Table 3: Weights and alternatives with fuzzy numbers.
Table 4: Weighted criteria for three experts.
Table 5: Calculations for average fuzzy rating, normalized fuzzy rating, and weighted normalized fuzzy rating.

Table 6 shows the FNIS and FPIS values with respect to each criterion. The calculated closeness coefficient () for each KE and the comparison of closeness coefficients are given in Table 7. In this way, KE-2 was selected to be performed at P5.

Table 6: Values of FNIS and FPIS.
Table 7: Comparing the closeness coefficient of KEs.

7. Result and Discussion

7.1. Performing KE

The authors visited the workstation (P5) where a screw mounted fixture (design) was observed for performing milling operation of one workpiece at a time and tightening and loosing of SKDM were done by the lever and screw arrangement. This task was found to be time-consuming and tedious for the operators. Moreover, it was also reported for high possibility of accidents during the process and required skilled operator at P5. At the workstation, the authors conducted visual inspection for three hours.
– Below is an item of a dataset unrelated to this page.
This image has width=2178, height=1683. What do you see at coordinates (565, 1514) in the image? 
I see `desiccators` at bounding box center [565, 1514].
Three work pieces out of eighty-nine reported “chattering/tool marks” and “chamfer not good” after performing P5 process. In order to eradicate the existing problem, the snap type fixture was recommended to replace the screw mounted fixture for fastening of SKDM (Figure 7).

Figure 7: Fastening fixture before and after VSM implementation.
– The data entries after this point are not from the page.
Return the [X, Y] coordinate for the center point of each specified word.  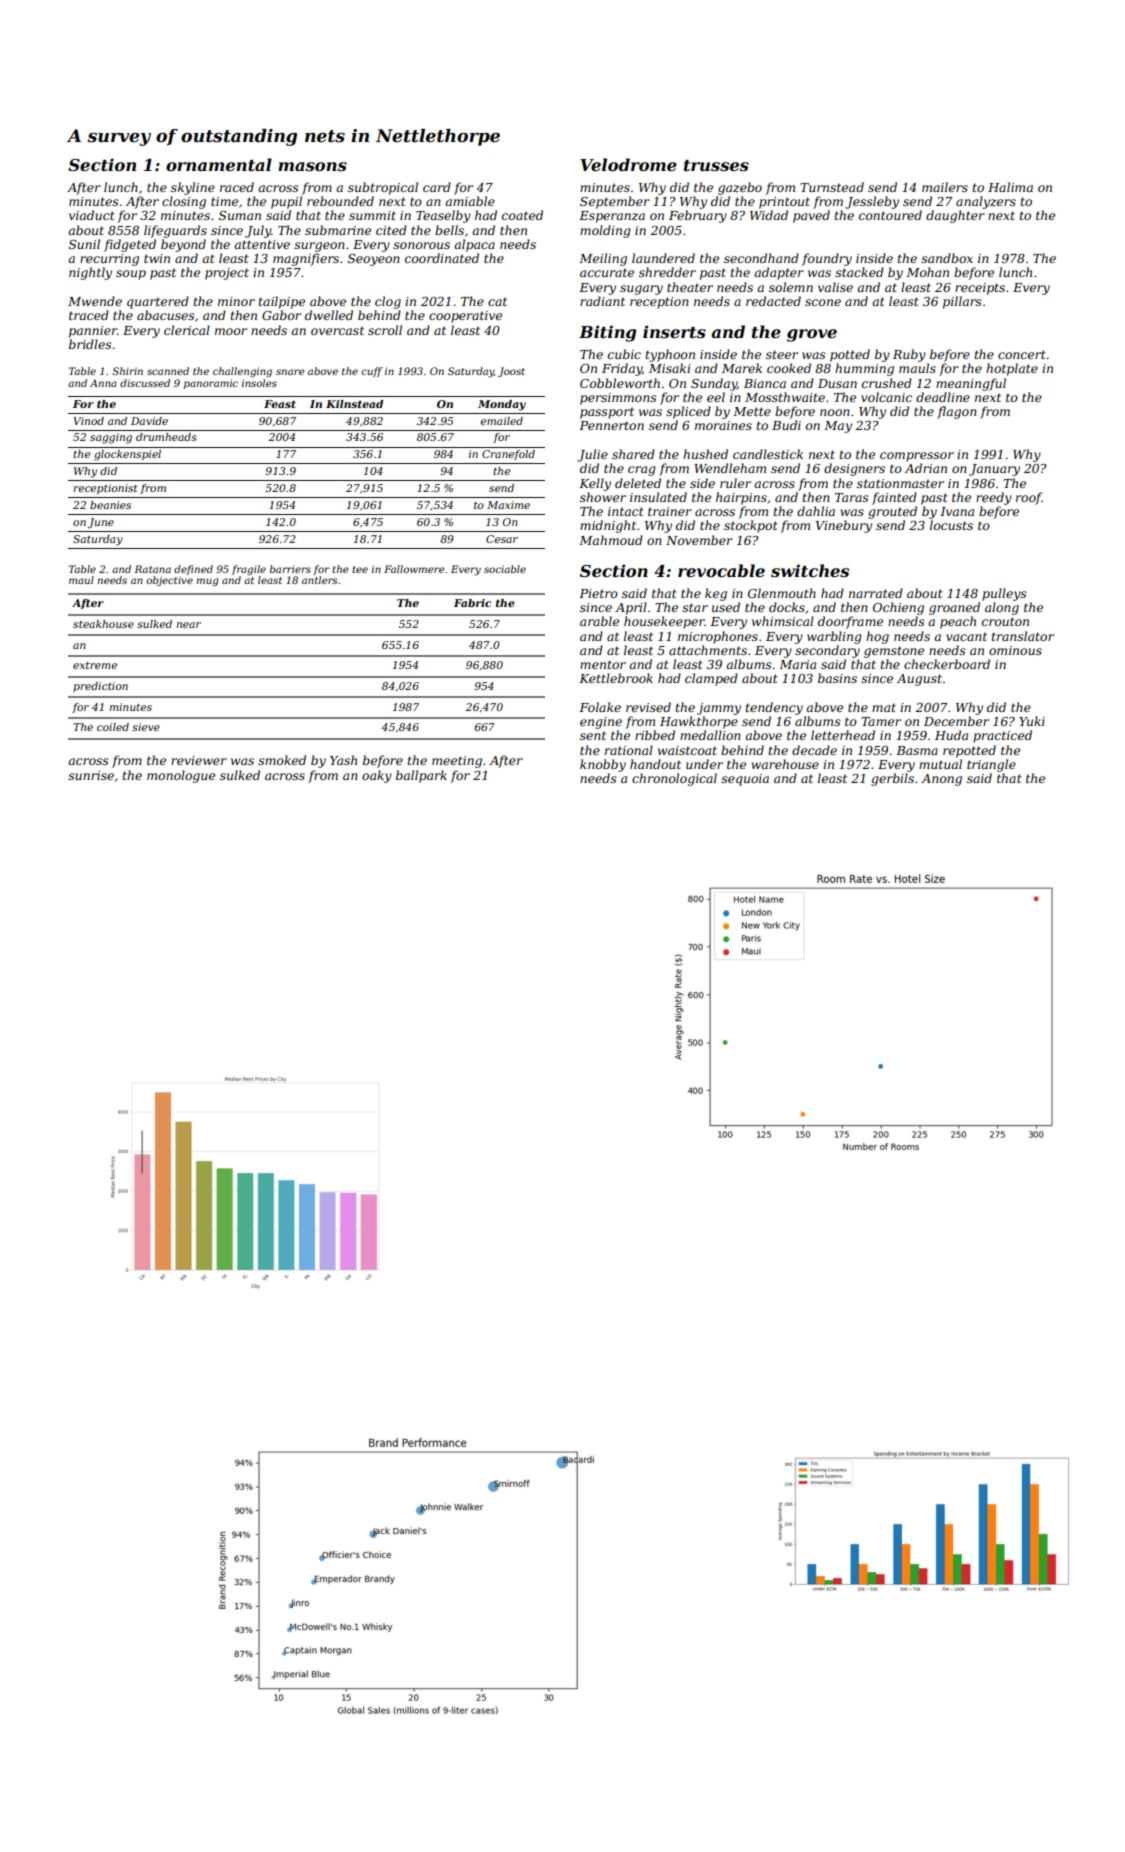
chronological [674, 779]
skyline [193, 188]
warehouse [785, 764]
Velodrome [628, 164]
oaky [377, 776]
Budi [786, 425]
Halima [1010, 187]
Implementation of Recommended Snap Type Fixture Design for Reducing Rejection Rate at P5. The problem was resolved by replacing screw type fixture to snap type fixture, in which the fastening activity was completed through the snap. In this fixture, two slots were designed, in which two workpieces were mounted on the same time for milling operation. This newly designed fixture eliminated quality problem along with ease in fastening activities. The production was monitored for two days and no “chattering/tool mark” was reported in the production of 1020 pieces (Figure 8). This KE was applied within twenty-two days.

Figure 8: The workpiece before and after VSM implementation.

After VSM implementation, the result is analyzed, in which lean benefits are observed as reduction in fastening time at P5 by 58.73% (from 63 seconds to 26 seconds), PL time by 69.49% (from 18.031 to 5.5 days), per work piece cost by 60.71% (Figure 10), and total CT by 69.64% (from 336 seconds to 101 seconds) and increase in production per hour by 57.15% at P5 (Figure 9). The new process removed rejection cost of 3.1k USD per year.

Figure 9: Before and after production quantity per hour.
Figure 10: Before and after cost per piece.

8. Conclusion

In order to achieve significant lean benefits, it is important to understand the whole system of any organization. In this study, an effort has been made to apply Lean-Kaizen concept with VSM tool in SKDM line of ABC. The fuzzy-TOPSIS was applied to select the most appropriate KE that optimizes the lean benefits as cost reduction, lead time reduction, inventory level reduction, CT reduction, production improvement, and quality improvement of the product. The Lean-Kaizen with VSM-fuzzy technique is found to be an effective technique that assists in eliminating waste in the organization and motivating individuals to achieve goals of the organization. This study can help managers and practitioners to handle waste removal challenges in real-time working situations at the shop floor. The study highlights the following points:(i)The endeavor has been made for Lean-Kaizen implementation with VSM-fuzzy technique in order to optimize the benefit of KEs.(ii)Besides many researches based on the hypothetical concept of Lean-Kaizen and fuzzy-TOPSIS, the efforts have been made to explore the practical validation of combination of the three techniques, Lean, Kaizen, and Fuzzy-TOPSIS, in the context of Indian SSE.(iii)The study provides a road map for implementing Lean-Kaizen concept in Indian production industry for continuous improvement.

This study provides a wider view of different practical approach of lean manufacturing and thus can help researchers and practitioners to compare their KE performance. A well-established cost-based theoretical framework can also be developed for a wide range of manufacturing industries for getting benefits in product, process, and services.

Conflicts of Interest

The authors declare that they have no conflicts of interest.